Uniform Polyhedron with 500 congruent right kite faces!

Question

The diagram above shows a uniform polyhedron having 502 vertices exactly lying on a spherical surface, 1000 edges & 500 congruent right kite faces each having two unequal edges $a$ & $b$ given $b>a$. How to find out the ratio $\frac{b}{a}$ of unequal edges of this uniform polyhedron?

Note: The conditions, that 500 right kite faces are congruent & 502 vertices exactly lies on a spherical surface, are governing conditions which fully describe this uniform polyhedron (trapezohedron) & will produce the expression of ratio $\frac{b}{a}$. This is also feasible for 2n no. of congruent right kite faces.

Edit/JL: Below there are Mathematica images of the resulting polyhedron (not yet confirmed by the OP) with $n=5$ and $n=17$. The faces are rendered using a non-trivial opacity setting so that we can see through them to some extent. Because projecting the object to a plane distorts the angles a bit, it may not be entirely clear that the 4-gonal faces all have two 90 degree angles - you have to take my word for that :-)

Answer 1

Here is the simplest solution of generalized polyhedron with right kite faces covering up countless problems like the above problem based on simple geometry.

Required work:
[1] Answer these questions about the polyhedron thread, one per line:
(a) How many vertices does the polyhedron have?
(b) What software produced the images added in the edit?
(c) Which values of n do those images show?
[2] Do these statements agree with the polyhedron thread? Answer yes or no for each and quote the words that decide it.
(a) The polyhedron has 1000 edges.
(b) The faces in the images are drawn fully opaque.
(c) The original poster has confirmed the polyhedron shown in the images.
[3] Translate this sentence from the polyhedron thread into Spanish: "The faces are rendered using a non-trivial opacity setting so that we can see through them to some extent."

Information given:
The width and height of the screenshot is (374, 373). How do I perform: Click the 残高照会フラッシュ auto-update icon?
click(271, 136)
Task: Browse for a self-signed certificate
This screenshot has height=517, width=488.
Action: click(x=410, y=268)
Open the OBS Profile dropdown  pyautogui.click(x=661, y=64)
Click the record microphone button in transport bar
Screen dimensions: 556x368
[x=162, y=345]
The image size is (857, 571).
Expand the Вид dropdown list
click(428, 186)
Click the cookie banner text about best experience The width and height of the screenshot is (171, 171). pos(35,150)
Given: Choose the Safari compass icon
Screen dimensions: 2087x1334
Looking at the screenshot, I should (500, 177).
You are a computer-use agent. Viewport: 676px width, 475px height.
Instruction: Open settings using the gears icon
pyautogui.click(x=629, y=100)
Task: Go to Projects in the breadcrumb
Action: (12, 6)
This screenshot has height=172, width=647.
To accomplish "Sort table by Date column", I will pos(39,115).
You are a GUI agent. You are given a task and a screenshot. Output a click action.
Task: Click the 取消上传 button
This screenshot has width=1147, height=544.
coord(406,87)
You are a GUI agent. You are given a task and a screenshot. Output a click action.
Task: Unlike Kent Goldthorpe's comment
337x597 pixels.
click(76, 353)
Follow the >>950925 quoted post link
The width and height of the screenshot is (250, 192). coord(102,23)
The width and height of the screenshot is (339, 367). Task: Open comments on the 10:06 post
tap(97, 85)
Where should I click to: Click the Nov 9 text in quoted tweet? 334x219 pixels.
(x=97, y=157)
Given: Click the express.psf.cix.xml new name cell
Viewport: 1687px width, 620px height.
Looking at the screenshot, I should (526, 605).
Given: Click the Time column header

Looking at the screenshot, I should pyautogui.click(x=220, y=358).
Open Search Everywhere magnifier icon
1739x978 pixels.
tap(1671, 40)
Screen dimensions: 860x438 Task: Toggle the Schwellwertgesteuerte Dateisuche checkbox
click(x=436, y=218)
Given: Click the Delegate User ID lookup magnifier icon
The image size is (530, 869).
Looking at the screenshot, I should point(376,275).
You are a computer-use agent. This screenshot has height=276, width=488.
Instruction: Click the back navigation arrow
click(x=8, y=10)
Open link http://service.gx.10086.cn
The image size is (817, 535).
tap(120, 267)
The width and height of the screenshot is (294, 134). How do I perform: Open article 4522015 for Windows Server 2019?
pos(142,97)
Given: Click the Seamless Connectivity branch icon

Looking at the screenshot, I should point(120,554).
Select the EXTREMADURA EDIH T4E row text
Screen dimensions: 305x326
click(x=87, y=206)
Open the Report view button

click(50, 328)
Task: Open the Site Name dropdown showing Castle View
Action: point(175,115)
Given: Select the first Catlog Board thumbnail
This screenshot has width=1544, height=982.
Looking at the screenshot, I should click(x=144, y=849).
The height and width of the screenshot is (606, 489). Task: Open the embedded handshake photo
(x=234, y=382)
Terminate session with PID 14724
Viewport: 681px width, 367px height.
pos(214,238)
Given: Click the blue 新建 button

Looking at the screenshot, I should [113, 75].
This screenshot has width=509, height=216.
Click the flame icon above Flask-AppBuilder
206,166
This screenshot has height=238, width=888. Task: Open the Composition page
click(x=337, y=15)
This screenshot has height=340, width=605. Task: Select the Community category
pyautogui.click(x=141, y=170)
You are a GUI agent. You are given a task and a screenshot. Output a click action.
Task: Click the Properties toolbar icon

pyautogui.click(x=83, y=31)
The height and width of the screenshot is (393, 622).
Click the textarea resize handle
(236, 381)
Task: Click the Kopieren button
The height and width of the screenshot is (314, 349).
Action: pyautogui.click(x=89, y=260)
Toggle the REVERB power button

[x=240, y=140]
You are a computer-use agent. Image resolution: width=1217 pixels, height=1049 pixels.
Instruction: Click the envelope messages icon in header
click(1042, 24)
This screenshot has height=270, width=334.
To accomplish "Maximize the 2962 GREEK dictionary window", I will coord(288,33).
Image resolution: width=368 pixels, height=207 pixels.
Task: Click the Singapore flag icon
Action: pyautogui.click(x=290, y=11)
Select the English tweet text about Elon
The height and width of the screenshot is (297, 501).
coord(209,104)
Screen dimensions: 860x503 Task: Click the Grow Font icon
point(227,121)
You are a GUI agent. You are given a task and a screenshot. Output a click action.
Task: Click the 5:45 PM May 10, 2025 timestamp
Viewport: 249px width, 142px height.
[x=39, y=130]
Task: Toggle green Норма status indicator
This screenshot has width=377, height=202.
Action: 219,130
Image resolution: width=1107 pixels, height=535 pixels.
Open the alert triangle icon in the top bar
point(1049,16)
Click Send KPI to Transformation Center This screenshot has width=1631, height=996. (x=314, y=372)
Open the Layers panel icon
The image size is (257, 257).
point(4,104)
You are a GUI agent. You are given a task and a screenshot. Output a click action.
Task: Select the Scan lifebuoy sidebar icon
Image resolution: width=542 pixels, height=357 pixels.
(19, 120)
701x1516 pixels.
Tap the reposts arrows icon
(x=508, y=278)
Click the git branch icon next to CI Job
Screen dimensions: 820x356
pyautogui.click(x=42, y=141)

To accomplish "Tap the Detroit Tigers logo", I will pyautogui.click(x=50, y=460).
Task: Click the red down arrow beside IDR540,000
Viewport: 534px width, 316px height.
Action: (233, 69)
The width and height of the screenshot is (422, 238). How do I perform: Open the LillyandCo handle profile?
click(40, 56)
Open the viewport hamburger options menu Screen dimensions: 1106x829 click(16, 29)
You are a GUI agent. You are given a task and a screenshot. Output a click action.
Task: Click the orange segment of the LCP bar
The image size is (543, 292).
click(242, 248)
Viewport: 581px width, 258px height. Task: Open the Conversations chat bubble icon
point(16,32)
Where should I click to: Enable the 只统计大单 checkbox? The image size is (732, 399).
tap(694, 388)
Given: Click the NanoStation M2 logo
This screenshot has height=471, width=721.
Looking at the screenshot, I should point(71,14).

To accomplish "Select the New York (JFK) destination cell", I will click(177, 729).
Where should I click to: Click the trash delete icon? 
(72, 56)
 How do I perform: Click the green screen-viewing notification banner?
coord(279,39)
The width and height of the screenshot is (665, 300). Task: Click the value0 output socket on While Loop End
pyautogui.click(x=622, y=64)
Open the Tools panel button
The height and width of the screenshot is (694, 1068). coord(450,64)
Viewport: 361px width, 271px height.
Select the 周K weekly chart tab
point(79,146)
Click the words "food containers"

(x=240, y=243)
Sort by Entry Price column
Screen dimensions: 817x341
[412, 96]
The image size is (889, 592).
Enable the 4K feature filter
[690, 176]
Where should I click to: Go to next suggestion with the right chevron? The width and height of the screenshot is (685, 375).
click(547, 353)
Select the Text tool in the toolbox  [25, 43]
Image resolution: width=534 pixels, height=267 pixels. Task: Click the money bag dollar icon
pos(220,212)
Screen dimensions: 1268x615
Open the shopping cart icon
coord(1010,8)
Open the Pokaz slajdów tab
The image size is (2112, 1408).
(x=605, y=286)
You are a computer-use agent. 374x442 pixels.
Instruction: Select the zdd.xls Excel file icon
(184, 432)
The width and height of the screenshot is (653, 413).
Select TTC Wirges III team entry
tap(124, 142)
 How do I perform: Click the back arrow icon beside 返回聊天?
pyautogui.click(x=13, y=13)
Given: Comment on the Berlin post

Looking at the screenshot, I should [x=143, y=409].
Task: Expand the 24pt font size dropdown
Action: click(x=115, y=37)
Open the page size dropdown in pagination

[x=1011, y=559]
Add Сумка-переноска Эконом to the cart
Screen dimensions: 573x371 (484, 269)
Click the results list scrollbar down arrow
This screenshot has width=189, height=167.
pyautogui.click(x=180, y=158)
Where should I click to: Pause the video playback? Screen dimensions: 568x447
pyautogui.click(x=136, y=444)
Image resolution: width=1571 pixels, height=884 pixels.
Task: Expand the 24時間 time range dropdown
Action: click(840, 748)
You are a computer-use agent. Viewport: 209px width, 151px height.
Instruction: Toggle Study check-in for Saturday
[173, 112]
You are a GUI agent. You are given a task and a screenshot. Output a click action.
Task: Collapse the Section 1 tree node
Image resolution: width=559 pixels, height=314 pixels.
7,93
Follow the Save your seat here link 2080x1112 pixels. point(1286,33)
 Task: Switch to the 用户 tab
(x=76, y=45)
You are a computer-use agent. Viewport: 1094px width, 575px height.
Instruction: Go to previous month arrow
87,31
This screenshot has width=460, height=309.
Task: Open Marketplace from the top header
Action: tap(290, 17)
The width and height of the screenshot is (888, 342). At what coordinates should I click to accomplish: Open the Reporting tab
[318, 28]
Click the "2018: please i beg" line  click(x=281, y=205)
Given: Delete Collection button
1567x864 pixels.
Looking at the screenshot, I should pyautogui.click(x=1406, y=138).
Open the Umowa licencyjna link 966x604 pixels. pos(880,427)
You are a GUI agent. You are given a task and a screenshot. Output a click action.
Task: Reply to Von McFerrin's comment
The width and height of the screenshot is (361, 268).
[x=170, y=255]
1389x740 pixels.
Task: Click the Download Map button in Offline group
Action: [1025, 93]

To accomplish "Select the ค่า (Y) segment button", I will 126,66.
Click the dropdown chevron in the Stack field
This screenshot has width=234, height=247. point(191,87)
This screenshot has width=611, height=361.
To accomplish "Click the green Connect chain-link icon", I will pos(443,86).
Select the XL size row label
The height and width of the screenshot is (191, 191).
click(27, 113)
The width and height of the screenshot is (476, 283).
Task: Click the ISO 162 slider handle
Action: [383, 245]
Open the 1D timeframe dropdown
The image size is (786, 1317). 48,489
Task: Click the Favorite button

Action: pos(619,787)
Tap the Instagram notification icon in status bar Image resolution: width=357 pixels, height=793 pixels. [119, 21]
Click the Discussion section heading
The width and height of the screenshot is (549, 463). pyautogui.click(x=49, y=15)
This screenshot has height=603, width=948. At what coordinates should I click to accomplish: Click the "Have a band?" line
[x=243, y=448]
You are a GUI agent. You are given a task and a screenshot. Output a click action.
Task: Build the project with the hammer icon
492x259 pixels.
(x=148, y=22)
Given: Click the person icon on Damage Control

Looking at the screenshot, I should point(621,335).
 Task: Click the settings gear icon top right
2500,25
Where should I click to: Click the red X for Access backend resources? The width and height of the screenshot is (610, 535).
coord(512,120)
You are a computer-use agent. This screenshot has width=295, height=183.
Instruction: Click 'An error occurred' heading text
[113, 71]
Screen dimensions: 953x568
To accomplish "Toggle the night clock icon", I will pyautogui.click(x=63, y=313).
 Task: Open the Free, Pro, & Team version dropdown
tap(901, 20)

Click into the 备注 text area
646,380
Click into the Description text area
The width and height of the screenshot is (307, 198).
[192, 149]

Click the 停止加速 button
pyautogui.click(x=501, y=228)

Answer list:
[1]
(a) 502
(b) Mathematica
(c) n=5 and n=17

[2]
(a) Yes: "1000 edges"
(b) No: "The faces are rendered using a non-trivial opacity setting so that we can see through them to some extent."
(c) No: "(not yet confirmed by the OP)"

[3] Las caras se representan con una configuración de opacidad no trivial, de modo que podemos ver a través de ellas hasta cierto punto.